◆ Work to be completed ◆
Please rewrite these lines, swapping "computer-use agent" for "screen assistant" everywhere and leaving everything else unchanged.

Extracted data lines
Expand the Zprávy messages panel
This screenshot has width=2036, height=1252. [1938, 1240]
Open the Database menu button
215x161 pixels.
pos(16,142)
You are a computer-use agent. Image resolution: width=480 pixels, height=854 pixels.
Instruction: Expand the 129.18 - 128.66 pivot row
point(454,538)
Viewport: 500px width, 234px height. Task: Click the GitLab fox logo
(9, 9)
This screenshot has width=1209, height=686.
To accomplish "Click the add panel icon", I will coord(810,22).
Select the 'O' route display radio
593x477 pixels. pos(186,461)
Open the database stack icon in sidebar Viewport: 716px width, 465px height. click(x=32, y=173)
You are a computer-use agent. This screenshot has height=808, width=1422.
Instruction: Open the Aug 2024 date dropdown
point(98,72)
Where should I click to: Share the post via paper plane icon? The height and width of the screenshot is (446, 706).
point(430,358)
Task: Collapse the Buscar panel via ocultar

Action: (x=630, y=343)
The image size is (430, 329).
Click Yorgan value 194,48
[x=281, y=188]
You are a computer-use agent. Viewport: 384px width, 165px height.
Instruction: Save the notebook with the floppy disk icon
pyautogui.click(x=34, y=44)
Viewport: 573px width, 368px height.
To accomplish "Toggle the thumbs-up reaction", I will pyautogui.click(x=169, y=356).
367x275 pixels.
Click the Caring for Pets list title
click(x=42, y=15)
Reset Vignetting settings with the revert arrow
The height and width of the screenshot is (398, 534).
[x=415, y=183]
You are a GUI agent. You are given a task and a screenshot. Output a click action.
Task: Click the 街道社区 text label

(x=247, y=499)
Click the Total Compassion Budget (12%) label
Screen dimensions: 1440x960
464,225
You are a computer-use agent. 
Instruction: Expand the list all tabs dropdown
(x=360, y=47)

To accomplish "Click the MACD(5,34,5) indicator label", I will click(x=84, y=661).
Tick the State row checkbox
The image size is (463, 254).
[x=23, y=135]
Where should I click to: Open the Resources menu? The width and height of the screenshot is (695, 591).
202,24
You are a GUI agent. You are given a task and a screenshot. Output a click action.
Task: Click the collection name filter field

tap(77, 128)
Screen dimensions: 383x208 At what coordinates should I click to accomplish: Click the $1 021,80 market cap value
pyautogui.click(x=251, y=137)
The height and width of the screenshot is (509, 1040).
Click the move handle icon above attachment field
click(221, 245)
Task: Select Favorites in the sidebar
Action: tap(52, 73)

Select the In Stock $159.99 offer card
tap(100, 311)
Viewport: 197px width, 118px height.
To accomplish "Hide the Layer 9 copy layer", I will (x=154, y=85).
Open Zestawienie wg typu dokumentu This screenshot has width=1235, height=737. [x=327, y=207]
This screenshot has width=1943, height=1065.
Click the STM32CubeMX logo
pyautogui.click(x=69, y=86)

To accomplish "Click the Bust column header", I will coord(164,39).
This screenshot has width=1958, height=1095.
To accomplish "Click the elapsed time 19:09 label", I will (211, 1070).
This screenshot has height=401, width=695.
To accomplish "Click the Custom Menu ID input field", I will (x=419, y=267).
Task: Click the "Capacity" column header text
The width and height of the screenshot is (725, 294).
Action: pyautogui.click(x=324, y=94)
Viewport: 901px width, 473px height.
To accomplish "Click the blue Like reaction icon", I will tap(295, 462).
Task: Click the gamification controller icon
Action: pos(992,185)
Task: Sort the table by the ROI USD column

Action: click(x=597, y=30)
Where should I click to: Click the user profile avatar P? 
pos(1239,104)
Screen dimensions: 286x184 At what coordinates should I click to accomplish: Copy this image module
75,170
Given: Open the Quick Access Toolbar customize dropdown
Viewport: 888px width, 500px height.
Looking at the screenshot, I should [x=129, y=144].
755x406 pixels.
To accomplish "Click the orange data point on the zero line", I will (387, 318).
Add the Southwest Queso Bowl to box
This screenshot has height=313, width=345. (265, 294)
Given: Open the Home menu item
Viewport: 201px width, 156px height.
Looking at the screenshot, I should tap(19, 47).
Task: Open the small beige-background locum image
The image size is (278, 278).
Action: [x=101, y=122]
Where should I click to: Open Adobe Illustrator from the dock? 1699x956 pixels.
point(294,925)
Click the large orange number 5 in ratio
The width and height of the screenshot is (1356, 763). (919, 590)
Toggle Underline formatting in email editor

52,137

◆ The completed task ◆
Expand the Zprávy messages panel
This screenshot has width=2036, height=1252. [1938, 1240]
Open the Database menu button
215x161 pixels.
pos(16,142)
You are a screen assistant. Image resolution: width=480 pixels, height=854 pixels.
Instruction: Expand the 129.18 - 128.66 pivot row
point(454,538)
Viewport: 500px width, 234px height. Task: Click the GitLab fox logo
(9, 9)
This screenshot has width=1209, height=686.
To accomplish "Click the add panel icon", I will coord(810,22).
Select the 'O' route display radio
593x477 pixels. pos(186,461)
Open the database stack icon in sidebar Viewport: 716px width, 465px height. click(x=32, y=173)
You are a screen assistant. This screenshot has height=808, width=1422.
Instruction: Open the Aug 2024 date dropdown
point(98,72)
Where should I click to: Share the post via paper plane icon? The height and width of the screenshot is (446, 706).
point(430,358)
Task: Collapse the Buscar panel via ocultar

Action: (x=630, y=343)
The image size is (430, 329).
Click Yorgan value 194,48
[x=281, y=188]
You are a screen assistant. Viewport: 384px width, 165px height.
Instruction: Save the notebook with the floppy disk icon
pyautogui.click(x=34, y=44)
Viewport: 573px width, 368px height.
To accomplish "Toggle the thumbs-up reaction", I will pyautogui.click(x=169, y=356).
367x275 pixels.
Click the Caring for Pets list title
click(x=42, y=15)
Reset Vignetting settings with the revert arrow
The height and width of the screenshot is (398, 534).
[x=415, y=183]
You are a GUI agent. You are given a task and a screenshot. Output a click action.
Task: Click the 街道社区 text label

(x=247, y=499)
Click the Total Compassion Budget (12%) label
Screen dimensions: 1440x960
464,225
You are a screen assistant. 
Instruction: Expand the list all tabs dropdown
(x=360, y=47)

To accomplish "Click the MACD(5,34,5) indicator label", I will click(x=84, y=661).
Tick the State row checkbox
The image size is (463, 254).
[x=23, y=135]
Where should I click to: Open the Resources menu? The width and height of the screenshot is (695, 591).
202,24
You are a GUI agent. You are given a task and a screenshot. Output a click action.
Task: Click the collection name filter field

tap(77, 128)
Screen dimensions: 383x208 At what coordinates should I click to accomplish: Click the $1 021,80 market cap value
pyautogui.click(x=251, y=137)
The height and width of the screenshot is (509, 1040).
Click the move handle icon above attachment field
click(221, 245)
Task: Select Favorites in the sidebar
Action: tap(52, 73)

Select the In Stock $159.99 offer card
tap(100, 311)
Viewport: 197px width, 118px height.
To accomplish "Hide the Layer 9 copy layer", I will (x=154, y=85).
Open Zestawienie wg typu dokumentu This screenshot has width=1235, height=737. [x=327, y=207]
This screenshot has width=1943, height=1065.
Click the STM32CubeMX logo
pyautogui.click(x=69, y=86)

To accomplish "Click the Bust column header", I will coord(164,39).
This screenshot has width=1958, height=1095.
To accomplish "Click the elapsed time 19:09 label", I will (211, 1070).
This screenshot has height=401, width=695.
To accomplish "Click the Custom Menu ID input field", I will (x=419, y=267).
Task: Click the "Capacity" column header text
The width and height of the screenshot is (725, 294).
Action: pyautogui.click(x=324, y=94)
Viewport: 901px width, 473px height.
To accomplish "Click the blue Like reaction icon", I will tap(295, 462).
Task: Click the gamification controller icon
Action: pos(992,185)
Task: Sort the table by the ROI USD column

Action: click(x=597, y=30)
Where should I click to: Click the user profile avatar P? 
pos(1239,104)
Screen dimensions: 286x184 At what coordinates should I click to accomplish: Copy this image module
75,170
Given: Open the Quick Access Toolbar customize dropdown
Viewport: 888px width, 500px height.
Looking at the screenshot, I should [x=129, y=144].
755x406 pixels.
To accomplish "Click the orange data point on the zero line", I will (387, 318).
Add the Southwest Queso Bowl to box
This screenshot has height=313, width=345. (265, 294)
Given: Open the Home menu item
Viewport: 201px width, 156px height.
Looking at the screenshot, I should tap(19, 47).
Task: Open the small beige-background locum image
The image size is (278, 278).
Action: [x=101, y=122]
Where should I click to: Open Adobe Illustrator from the dock? 1699x956 pixels.
point(294,925)
Click the large orange number 5 in ratio
The width and height of the screenshot is (1356, 763). (919, 590)
Toggle Underline formatting in email editor

52,137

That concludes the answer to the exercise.